Como todos sabemos, la crisis demográfica va a tener como destino final, un país envejecido, con muy poca población joven. Las consecuencias de este tipo de pirámide de población son de todos conocidas y no hace falta abundar en ellas. Pero como en casi toda circunstancia desfavorable, una vez hecho el diagnóstico, es posible aplicar la medicina apropiada para revertir la situación.

Se pueden poner en marcha políticas que favorezcan la maternidad. Recientemente ha saltado a la palestra el ejemplo de Hungría, un país donde alarmados por la tasa de natalidad (1,4 hijos por mujer. En España el dato desciende a 1,3 hijos por mujer) han implementado medidas que verdaderamente están teniendo éxito y que son un firme apoyo para que los nacimientos se incrementen y se proteja y defienda a la familia y para que éstas puedan tener menos trabas para acoger a los hijos sin tener que verse sometidos a tantas presiones, obstáculos y dificultades.

Entre las medidas destacan la de destinar el 3,6% del PIB en ayudas a las familias y a la natalidad. Otra de ellas consiste en incrementar las ayudas a partir del segundo hijo, con el objetivo, de animar a las familias a tener más hijos a partir del segundo. También habrá reducciones fiscales: una rebaja por familia de 33 euros al mes por un hijo, 82 euros al mes por dos hijos, 322 euros por tres hijos y 430 euros mensuales por cuatro hijos.

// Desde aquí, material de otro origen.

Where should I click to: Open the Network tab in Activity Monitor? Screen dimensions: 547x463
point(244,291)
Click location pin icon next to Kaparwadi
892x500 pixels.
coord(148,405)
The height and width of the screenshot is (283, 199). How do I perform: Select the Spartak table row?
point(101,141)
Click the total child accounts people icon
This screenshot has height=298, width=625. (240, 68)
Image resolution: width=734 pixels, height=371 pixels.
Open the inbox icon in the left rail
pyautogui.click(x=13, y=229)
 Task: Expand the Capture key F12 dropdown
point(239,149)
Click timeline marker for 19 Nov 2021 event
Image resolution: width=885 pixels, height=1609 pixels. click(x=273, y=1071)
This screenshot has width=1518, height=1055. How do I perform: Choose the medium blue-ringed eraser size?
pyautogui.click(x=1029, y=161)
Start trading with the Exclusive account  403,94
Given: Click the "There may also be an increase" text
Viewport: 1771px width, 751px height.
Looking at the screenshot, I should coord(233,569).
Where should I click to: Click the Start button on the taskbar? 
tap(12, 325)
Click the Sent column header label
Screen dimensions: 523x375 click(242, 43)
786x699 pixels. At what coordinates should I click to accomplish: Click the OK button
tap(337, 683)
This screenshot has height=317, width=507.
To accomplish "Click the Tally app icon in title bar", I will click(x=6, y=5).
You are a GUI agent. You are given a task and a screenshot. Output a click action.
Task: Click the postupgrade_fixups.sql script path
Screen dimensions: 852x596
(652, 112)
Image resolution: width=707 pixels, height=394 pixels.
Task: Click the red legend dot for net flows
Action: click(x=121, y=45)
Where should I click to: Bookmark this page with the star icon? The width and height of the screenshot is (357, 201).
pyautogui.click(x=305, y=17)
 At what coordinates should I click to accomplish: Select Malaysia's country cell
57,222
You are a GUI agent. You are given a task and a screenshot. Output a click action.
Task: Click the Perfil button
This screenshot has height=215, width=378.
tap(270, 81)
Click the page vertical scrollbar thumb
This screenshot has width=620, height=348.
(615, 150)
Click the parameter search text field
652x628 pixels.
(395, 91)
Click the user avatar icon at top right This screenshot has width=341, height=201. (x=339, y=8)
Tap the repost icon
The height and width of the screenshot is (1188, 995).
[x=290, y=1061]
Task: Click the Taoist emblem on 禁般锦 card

Cuando escuchamos que una de las primeras medidas del nuevo gobierno, ha sido cambiar la denominación de “Consejo de Ministros”, por “Consejo de Ministros y Ministras” y de fondo, observamos los graves impedimentos que tiene una mujer para poder conciliar su vida familiar y laboral, las escasísimas y vergonzosas ayudas a la maternidad de las que se pueden disponer, sabiendo que esto nos lleva al descalabro social, no se puede por menos que considerar que verdaderamente nuestros políticos no se enteran, o no se quieren enterar de nada.